- [Text segment]
--- --- ---
Finding Homes for LGBTQ Children

In the U.S. foster care system, thousands of LGBTQ children in need of adoptive placements are passed by in favor of their straight counterparts.
When foster children turn 18 (or sometimes 21) years old without an adoptive placement, they “age out” of care. The courts and foster care agencies then relinquish custody. Many of these new adults have no professional skills or experience, and some have little formal education. Aging out leaves these 18-year-olds poor, unemployed, and without social supports.
Roughly 23,000 children aged out of the foster system in 2013 in the United States, according to the federal Department of Health and Human Services.
Certainly, all foster children face unique situations and hardships, but identifying as a member of the LGBTQ community creates a prominent obstacle in finding options for foster placement and adoption, according to a local social worker who helps place children in homes.
The Midwest Foster Care & Adoption Association (MFCAA) is a support and advocacy center for abused and neglected children in the Kansas City area. Jennifer Townsend, a social worker for MFCAA, believes that many factors contribute to the large number of foster children aging out. Being a member of the LGBTQ community, she says, is one of them.
LGBTQ youth also are historically overrepresented in U.S. foster care systems. Recent studies have suggested that roughly 20 percent of foster children in the United States identify as something other than heterosexual; in the general youth population, only an estimated 5-10 percent identify as LGBTQ.
This overrepresentation is caused in large part by families of LGBTQ children who have an intolerant, negligent, and sometimes abusive response to the children’s sexual orientation or gender identity.
Because LGBTQ children are overrepresented in the foster system and are less likely to be placed than other children, it only follows that a disproportionate number of foster children who age out of the system are members of the LGBTQ community. A study that covered three Midwestern states found that the percentage of young adults who age out and who do not identify as heterosexual is as high as 24 percent for females and 10 percent for males.
--- --- ---
- [Excerpted records]
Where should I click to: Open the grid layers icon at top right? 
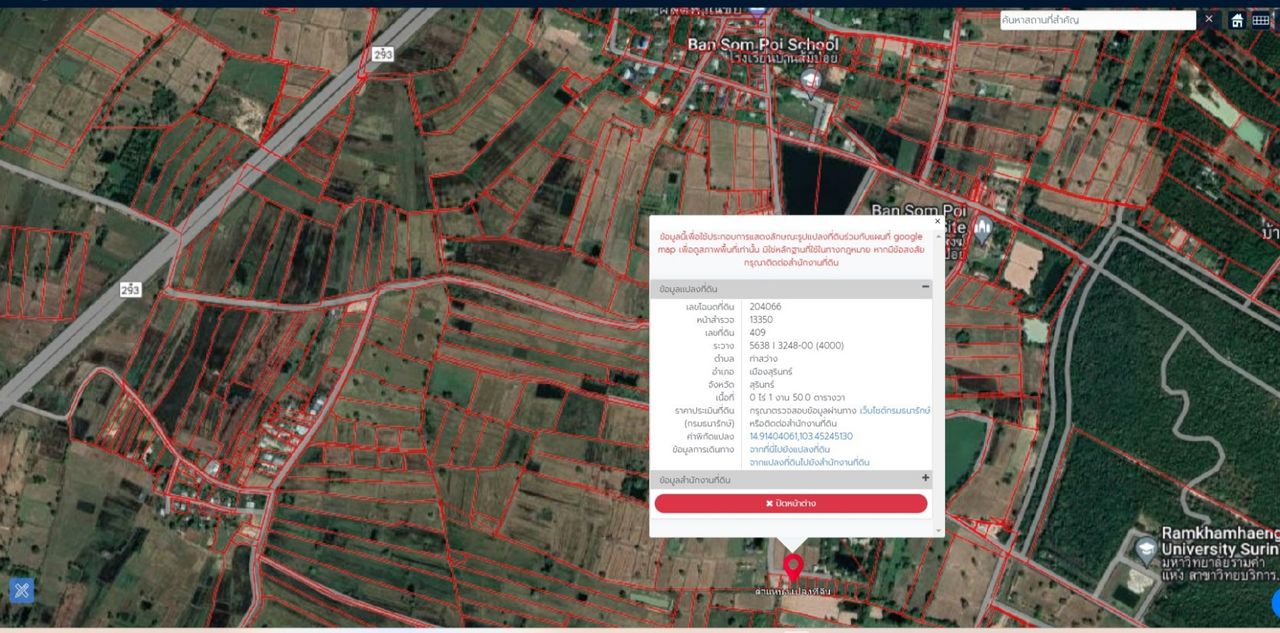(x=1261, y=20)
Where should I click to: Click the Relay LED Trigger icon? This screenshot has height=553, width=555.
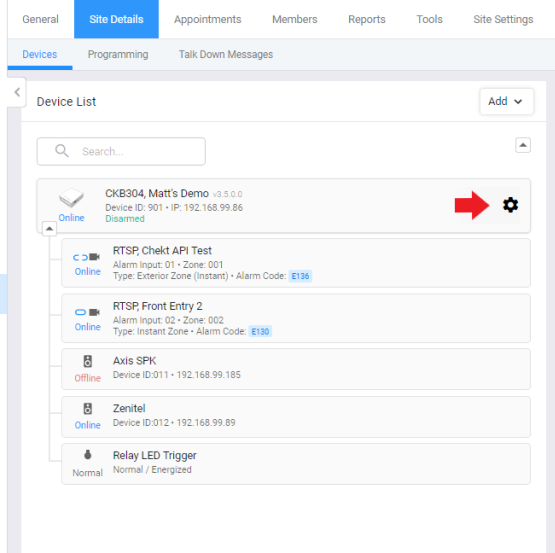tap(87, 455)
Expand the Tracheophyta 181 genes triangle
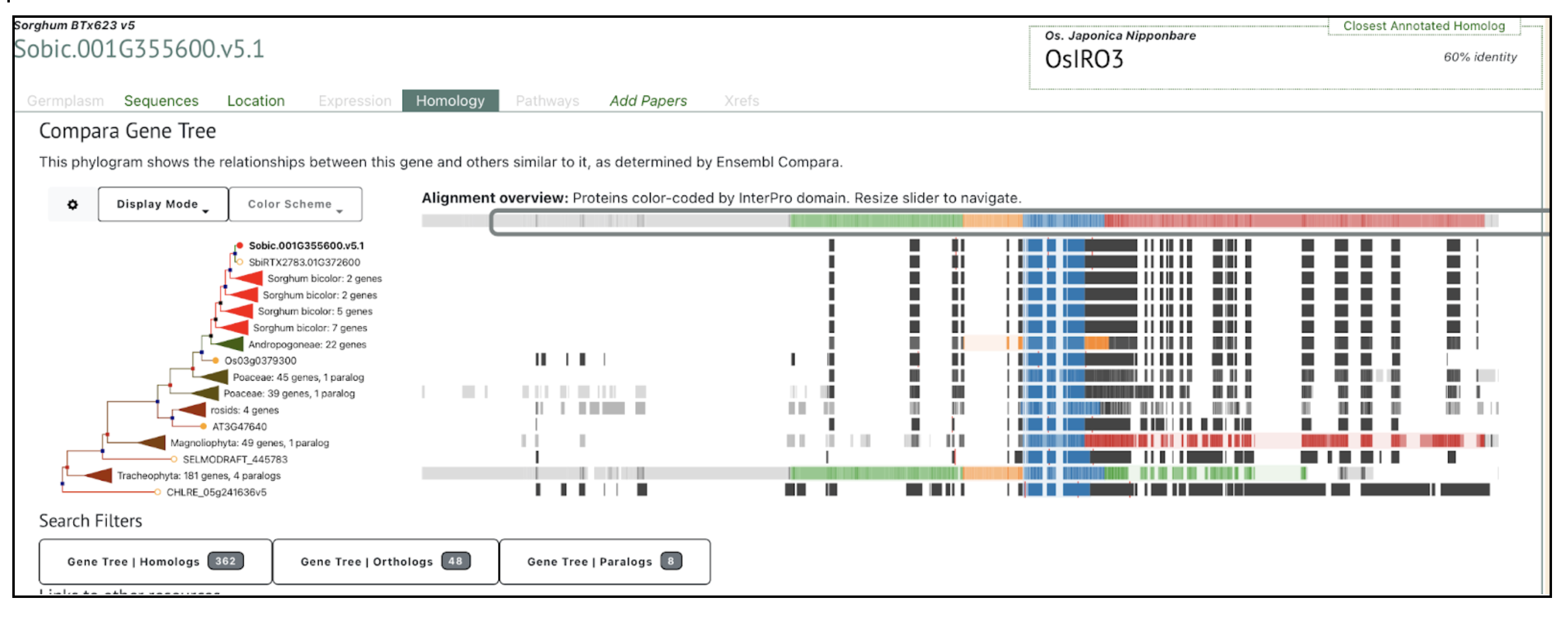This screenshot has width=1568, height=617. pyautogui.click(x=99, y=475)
--- --- ---
- [Tasks to perform]
a) Answer these from the LGBTQ foster care article:
(i) About how many children aged out of the U.S. foster system in 2013, according to the Department of Health and Human Services?
(ii) Which organization employs the social worker Jennifer Townsend?
(iii) In the study covering three Midwestern states, how high was the percentage for females who age out and do not identify as heterosexual?
b) Repeat word for word the part of the LGBTQ foster care article that opens with the words containing "This overrepresentation is" and closes with "or gender identity.".
c) Carry on writing the LGBTQ foster care article from the point at which it stops.
The items have no connection to the LGBTQ foster care article.

- [Responses by task]
a)
(i) Roughly 23,000.
(ii) The Midwest Foster Care & Adoption Association (MFCAA).
(iii) As high as 24 percent.

b)
This overrepresentation is caused in large part by families of LGBTQ children who have an intolerant, negligent, and sometimes abusive response to the children’s sexual orientation or gender identity.

c)
“It happens much more to LGBTQ youth,” Townsend says. “When they exit the system, an LGBTQ youth is more likely to be forced to turn to things like sex acts for survival, couch-surfing and general homelessness.”
She said that aged-out foster children face difficulties in navigating day-to-day issues such as insurance and medical care.
“Often when our kids age out, they’ll go years without seeing a doctor,” she says. “They never learned how to do it themselves.”
Cases of LGBTQ children who have been rejected by their families and who are struggling in the foster system occur in Kansas City and beyond. Townsend is now working with a 12-year-old transgender girl who has already been in foster care for more than a year.
“All of my children are difficult to place,” Townsend says. “[Her gender identity> is just one factor working against her in finding a permanent home. … It’s one more thing that takes down her number of possible placements.”
Townsend describes this child as an attention-loving fireball of energy in spite of her di fficult situation. A budding thespian, she loves to sing and dance almost as much as she loves being in front of an audience. Townsend also reports being impressed by her level of empathy and passion for issues such as bullying and discrimination, specifically against LGBTQ people.
Along with her colleagues, Townsend is searching for a family to take in the passionate, energetic thespian. An ideal family, Townsend believes, would truly want the experience of parenting this child.
“She needs someone who is going to love her and support her, and who is going to advocate for her. Because she’s going to need a lot of advocacy,” she said.